● What you have to do
Each line that contains the word "text" counts once; give the total for the records below and nothing else.

● Extracted information

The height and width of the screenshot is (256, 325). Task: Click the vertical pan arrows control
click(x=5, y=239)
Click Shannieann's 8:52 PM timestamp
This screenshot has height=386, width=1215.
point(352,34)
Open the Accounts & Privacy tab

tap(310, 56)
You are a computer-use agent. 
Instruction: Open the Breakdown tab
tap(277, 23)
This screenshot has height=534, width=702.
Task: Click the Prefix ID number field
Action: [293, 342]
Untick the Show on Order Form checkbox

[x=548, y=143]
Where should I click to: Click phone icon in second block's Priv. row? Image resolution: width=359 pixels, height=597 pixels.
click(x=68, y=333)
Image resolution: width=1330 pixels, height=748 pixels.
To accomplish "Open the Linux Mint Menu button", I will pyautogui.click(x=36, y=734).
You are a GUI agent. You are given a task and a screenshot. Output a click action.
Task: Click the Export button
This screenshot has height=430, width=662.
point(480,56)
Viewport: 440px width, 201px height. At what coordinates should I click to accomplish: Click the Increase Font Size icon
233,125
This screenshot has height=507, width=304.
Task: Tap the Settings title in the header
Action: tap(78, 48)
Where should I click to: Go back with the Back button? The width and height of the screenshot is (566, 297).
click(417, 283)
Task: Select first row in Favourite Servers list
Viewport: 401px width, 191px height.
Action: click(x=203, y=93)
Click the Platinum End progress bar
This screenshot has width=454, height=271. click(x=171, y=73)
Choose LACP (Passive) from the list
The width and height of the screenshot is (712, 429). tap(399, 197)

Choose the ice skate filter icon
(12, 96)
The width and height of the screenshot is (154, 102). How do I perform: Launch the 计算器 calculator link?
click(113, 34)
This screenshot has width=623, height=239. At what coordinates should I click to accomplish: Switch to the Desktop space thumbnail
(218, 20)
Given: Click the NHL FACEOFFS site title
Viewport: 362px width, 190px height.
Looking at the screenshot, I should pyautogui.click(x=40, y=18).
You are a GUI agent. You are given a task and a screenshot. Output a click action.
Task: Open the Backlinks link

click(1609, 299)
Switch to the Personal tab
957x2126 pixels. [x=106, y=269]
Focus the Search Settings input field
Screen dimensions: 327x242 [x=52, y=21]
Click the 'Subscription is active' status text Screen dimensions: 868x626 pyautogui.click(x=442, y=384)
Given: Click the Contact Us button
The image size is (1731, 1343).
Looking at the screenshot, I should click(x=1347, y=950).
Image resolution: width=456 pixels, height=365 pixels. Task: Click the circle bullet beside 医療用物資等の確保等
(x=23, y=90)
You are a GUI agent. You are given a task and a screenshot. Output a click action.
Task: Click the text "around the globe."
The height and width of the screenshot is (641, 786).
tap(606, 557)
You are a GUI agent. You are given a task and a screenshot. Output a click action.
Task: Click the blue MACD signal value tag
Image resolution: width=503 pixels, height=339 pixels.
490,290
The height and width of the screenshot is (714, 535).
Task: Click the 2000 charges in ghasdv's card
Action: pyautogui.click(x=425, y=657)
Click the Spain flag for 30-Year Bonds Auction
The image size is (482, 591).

● Response area
2